What you need to do.
Output verbatim the lines starting at the one containing "Click the theshopindy.com address bar" and ending at the one containing "coord(88,878)", with both end lines included.

(Element and text position data)
——————————

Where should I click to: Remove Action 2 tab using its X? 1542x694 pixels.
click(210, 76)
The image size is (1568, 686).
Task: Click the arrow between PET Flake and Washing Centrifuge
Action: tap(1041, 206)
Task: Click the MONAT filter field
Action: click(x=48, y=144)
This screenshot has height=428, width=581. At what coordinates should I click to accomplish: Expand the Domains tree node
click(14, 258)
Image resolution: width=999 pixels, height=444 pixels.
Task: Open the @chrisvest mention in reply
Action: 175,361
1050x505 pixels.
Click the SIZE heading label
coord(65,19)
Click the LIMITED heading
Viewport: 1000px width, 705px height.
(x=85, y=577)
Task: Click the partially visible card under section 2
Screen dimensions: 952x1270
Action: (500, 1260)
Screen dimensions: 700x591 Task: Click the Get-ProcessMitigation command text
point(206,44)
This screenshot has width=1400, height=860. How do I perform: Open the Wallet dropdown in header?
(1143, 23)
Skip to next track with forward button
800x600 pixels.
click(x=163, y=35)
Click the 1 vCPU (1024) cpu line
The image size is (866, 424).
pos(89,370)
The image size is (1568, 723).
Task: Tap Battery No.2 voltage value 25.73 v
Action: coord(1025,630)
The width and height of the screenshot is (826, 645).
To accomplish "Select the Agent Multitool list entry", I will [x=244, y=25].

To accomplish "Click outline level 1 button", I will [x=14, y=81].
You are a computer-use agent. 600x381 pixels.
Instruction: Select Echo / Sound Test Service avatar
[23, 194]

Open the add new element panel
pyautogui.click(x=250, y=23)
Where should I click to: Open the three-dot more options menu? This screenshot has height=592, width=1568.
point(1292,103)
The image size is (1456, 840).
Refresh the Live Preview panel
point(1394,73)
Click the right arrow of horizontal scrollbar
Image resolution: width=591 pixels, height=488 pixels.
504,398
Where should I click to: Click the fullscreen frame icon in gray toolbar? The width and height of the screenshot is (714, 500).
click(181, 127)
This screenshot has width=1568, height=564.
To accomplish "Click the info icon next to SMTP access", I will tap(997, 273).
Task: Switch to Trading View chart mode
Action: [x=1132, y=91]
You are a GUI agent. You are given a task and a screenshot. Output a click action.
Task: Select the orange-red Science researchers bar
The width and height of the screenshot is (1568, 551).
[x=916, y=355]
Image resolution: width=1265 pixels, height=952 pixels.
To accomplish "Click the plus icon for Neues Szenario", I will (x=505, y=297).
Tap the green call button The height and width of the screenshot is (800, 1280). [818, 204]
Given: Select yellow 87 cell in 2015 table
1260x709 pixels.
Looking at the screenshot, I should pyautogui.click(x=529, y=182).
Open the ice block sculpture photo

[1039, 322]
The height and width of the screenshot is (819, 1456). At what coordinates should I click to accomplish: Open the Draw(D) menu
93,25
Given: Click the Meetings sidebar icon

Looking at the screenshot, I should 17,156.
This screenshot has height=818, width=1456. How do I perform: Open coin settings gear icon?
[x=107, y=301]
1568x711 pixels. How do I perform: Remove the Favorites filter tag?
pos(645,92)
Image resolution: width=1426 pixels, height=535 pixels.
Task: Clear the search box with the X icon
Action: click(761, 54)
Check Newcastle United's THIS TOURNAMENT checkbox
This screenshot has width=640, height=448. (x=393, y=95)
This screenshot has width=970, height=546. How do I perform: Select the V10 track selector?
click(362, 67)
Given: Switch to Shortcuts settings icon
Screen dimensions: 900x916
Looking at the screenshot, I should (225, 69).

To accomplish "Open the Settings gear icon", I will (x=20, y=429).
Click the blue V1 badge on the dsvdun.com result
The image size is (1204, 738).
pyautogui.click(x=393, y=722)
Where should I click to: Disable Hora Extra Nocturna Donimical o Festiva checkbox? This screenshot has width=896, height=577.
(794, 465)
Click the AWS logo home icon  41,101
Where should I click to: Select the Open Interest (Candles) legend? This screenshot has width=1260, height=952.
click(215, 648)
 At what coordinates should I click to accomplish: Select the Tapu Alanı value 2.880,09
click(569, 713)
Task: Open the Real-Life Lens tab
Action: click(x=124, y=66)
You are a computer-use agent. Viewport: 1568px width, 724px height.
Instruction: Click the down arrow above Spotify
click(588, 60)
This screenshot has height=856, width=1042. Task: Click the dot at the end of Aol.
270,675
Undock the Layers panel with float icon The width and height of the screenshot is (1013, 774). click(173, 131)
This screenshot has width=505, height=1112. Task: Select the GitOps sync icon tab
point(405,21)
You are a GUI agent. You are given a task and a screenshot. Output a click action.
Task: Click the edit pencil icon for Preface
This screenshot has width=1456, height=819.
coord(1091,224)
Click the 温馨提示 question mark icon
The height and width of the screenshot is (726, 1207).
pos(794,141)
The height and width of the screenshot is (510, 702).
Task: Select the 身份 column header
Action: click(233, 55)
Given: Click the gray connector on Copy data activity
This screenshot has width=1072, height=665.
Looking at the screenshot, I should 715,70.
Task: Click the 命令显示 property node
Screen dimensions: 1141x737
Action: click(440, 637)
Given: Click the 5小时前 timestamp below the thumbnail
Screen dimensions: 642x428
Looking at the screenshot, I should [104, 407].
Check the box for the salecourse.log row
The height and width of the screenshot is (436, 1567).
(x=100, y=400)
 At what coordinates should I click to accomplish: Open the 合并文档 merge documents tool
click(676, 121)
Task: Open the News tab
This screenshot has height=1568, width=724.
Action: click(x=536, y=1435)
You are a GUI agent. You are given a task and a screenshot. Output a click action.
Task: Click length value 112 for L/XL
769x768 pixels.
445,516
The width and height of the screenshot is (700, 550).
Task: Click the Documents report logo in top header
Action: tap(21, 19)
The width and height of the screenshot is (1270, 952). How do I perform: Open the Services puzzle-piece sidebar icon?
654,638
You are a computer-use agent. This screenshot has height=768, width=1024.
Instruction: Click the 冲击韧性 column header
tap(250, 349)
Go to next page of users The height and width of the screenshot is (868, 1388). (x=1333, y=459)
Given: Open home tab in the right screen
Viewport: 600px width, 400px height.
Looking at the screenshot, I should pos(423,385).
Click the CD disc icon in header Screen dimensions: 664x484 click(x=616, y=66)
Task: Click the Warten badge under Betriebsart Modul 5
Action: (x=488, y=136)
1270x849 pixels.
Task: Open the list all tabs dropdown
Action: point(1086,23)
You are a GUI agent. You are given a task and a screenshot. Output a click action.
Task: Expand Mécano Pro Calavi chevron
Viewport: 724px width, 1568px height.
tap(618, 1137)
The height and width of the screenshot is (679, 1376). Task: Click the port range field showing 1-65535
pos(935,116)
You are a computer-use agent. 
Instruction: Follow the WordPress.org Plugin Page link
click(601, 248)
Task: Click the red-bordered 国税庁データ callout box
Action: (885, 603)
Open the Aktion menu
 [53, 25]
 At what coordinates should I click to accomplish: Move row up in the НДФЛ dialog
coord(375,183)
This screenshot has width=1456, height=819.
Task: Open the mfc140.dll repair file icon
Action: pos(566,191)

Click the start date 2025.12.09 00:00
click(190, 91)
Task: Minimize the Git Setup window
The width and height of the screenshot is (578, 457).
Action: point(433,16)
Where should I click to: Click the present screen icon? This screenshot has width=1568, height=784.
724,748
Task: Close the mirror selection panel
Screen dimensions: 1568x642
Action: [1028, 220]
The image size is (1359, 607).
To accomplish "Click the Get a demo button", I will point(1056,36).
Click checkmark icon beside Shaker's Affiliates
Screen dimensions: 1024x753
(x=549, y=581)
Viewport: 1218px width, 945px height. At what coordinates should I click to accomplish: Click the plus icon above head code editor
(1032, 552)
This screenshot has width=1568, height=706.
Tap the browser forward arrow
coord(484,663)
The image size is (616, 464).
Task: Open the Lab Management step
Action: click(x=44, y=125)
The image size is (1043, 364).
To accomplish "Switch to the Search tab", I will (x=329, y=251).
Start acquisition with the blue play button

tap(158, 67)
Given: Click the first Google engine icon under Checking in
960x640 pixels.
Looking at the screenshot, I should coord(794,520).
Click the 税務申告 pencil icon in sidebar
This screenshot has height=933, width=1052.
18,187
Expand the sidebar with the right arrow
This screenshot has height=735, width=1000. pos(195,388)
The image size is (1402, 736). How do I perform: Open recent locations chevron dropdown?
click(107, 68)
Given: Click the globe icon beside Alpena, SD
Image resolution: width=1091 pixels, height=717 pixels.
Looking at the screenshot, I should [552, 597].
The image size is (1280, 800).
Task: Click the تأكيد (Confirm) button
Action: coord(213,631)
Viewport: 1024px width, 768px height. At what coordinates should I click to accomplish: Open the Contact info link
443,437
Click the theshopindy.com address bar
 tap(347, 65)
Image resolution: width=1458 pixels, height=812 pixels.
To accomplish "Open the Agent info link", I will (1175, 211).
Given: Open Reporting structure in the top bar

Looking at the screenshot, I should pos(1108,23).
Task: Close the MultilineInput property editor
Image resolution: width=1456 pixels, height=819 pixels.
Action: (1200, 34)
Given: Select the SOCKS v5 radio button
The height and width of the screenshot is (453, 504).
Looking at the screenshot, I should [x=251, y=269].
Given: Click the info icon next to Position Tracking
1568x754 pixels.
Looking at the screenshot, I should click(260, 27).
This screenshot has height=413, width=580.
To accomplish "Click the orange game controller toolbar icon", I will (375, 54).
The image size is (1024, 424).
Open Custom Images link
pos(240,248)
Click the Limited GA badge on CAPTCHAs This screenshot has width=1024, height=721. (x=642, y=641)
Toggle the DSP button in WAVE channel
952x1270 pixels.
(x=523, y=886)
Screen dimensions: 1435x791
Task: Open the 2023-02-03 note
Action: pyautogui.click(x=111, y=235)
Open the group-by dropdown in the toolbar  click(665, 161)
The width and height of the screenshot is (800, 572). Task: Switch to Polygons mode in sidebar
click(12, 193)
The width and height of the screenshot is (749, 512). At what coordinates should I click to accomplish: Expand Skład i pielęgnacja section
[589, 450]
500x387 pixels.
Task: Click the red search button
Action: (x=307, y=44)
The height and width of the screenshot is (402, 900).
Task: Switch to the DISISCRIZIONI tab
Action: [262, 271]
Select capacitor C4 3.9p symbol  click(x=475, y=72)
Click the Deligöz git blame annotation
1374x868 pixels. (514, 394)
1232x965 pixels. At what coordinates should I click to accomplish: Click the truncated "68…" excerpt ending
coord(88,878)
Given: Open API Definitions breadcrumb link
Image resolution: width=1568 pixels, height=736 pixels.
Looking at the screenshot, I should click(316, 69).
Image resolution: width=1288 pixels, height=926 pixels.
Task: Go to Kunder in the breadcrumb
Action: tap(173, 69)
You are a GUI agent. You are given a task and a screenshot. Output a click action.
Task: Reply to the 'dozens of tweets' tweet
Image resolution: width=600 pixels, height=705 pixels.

——————————

Response below.
Click the theshopindy.com address bar
 tap(347, 65)
Image resolution: width=1458 pixels, height=812 pixels.
To accomplish "Open the Agent info link", I will (1175, 211).
Given: Open Reporting structure in the top bar

Looking at the screenshot, I should pos(1108,23).
Task: Close the MultilineInput property editor
Image resolution: width=1456 pixels, height=819 pixels.
Action: (1200, 34)
Given: Select the SOCKS v5 radio button
The height and width of the screenshot is (453, 504).
Looking at the screenshot, I should [x=251, y=269].
Given: Click the info icon next to Position Tracking
1568x754 pixels.
Looking at the screenshot, I should click(260, 27).
This screenshot has height=413, width=580.
To accomplish "Click the orange game controller toolbar icon", I will (375, 54).
The image size is (1024, 424).
Open Custom Images link
pos(240,248)
Click the Limited GA badge on CAPTCHAs This screenshot has width=1024, height=721. (x=642, y=641)
Toggle the DSP button in WAVE channel
952x1270 pixels.
(x=523, y=886)
Screen dimensions: 1435x791
Task: Open the 2023-02-03 note
Action: pyautogui.click(x=111, y=235)
Open the group-by dropdown in the toolbar  click(665, 161)
The width and height of the screenshot is (800, 572). Task: Switch to Polygons mode in sidebar
click(12, 193)
The width and height of the screenshot is (749, 512). At what coordinates should I click to accomplish: Expand Skład i pielęgnacja section
[589, 450]
500x387 pixels.
Task: Click the red search button
Action: (x=307, y=44)
The height and width of the screenshot is (402, 900).
Task: Switch to the DISISCRIZIONI tab
Action: [262, 271]
Select capacitor C4 3.9p symbol  click(x=475, y=72)
Click the Deligöz git blame annotation
1374x868 pixels. (514, 394)
1232x965 pixels. At what coordinates should I click to accomplish: Click the truncated "68…" excerpt ending
coord(88,878)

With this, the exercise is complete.